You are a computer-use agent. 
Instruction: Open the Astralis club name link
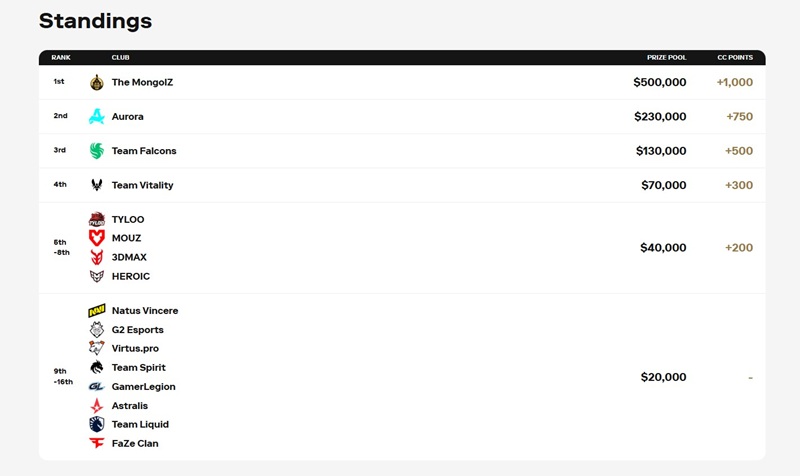130,405
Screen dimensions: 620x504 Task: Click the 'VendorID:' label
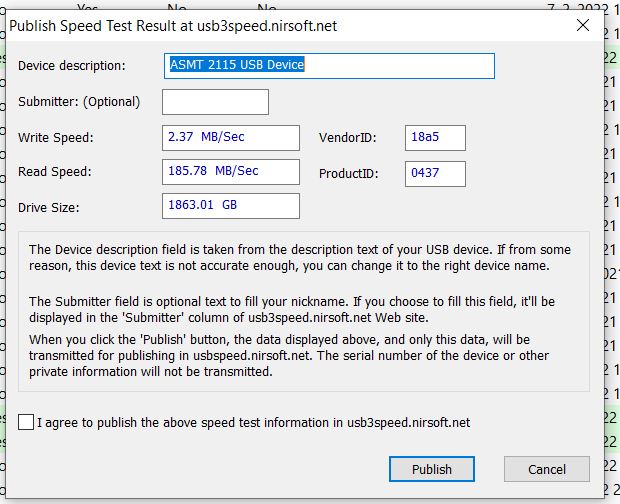point(346,138)
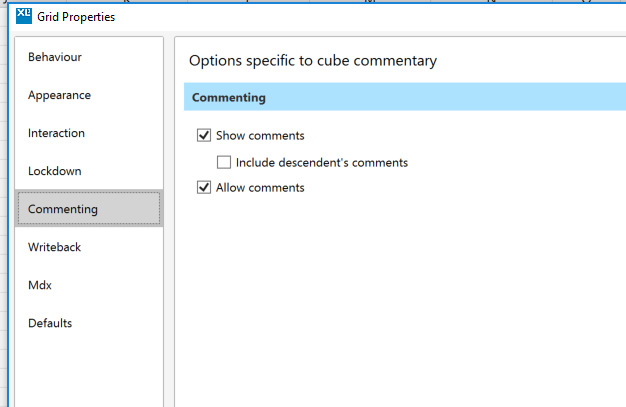The width and height of the screenshot is (626, 407).
Task: Click the 'Allow comments' label text
Action: 260,187
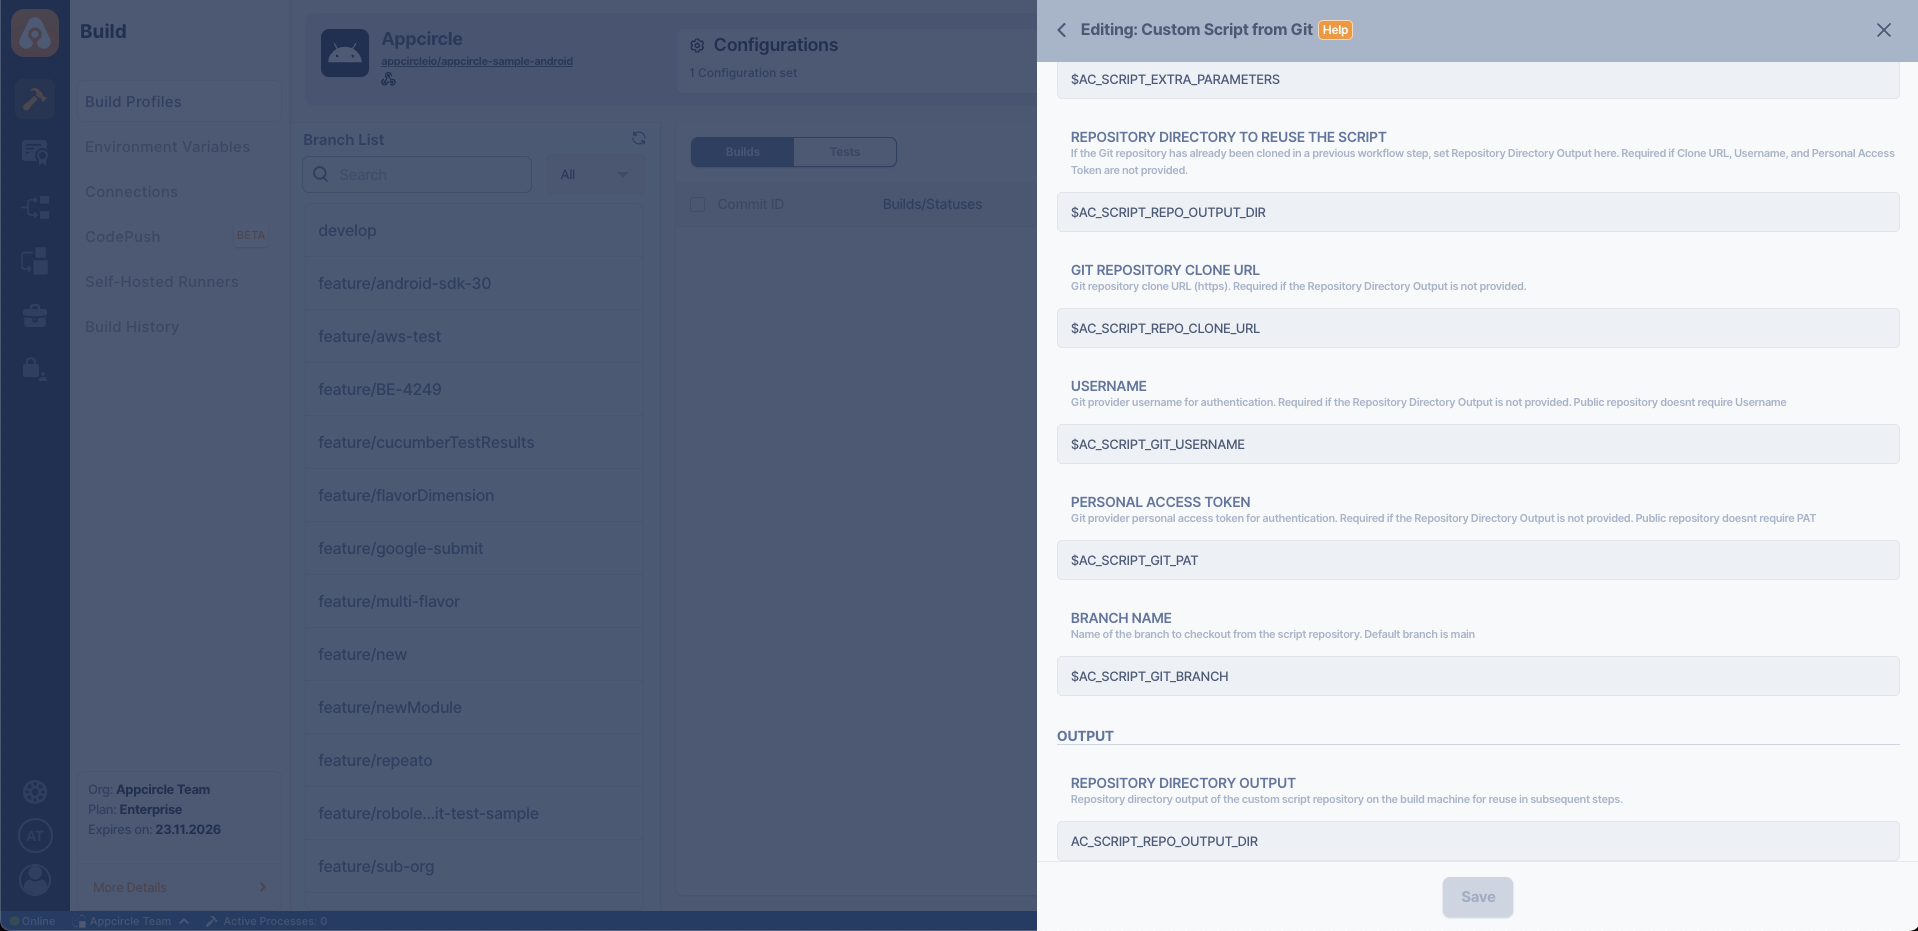The height and width of the screenshot is (931, 1918).
Task: Refresh the Branch List
Action: coord(638,138)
========================================================================
Work to complete -> Give back every record above word for word; the pictures have no place in it.

Reply ->
You are a computer-use agent. 
Instruction: Open the Astralis club name link
130,405
Screen dimensions: 620x504 Task: Click the 'VendorID:' label
point(346,138)
The width and height of the screenshot is (626, 407).
Task: Click the 'Allow comments' label text
Action: 260,187
The height and width of the screenshot is (931, 1918).
Task: Refresh the Branch List
Action: coord(638,138)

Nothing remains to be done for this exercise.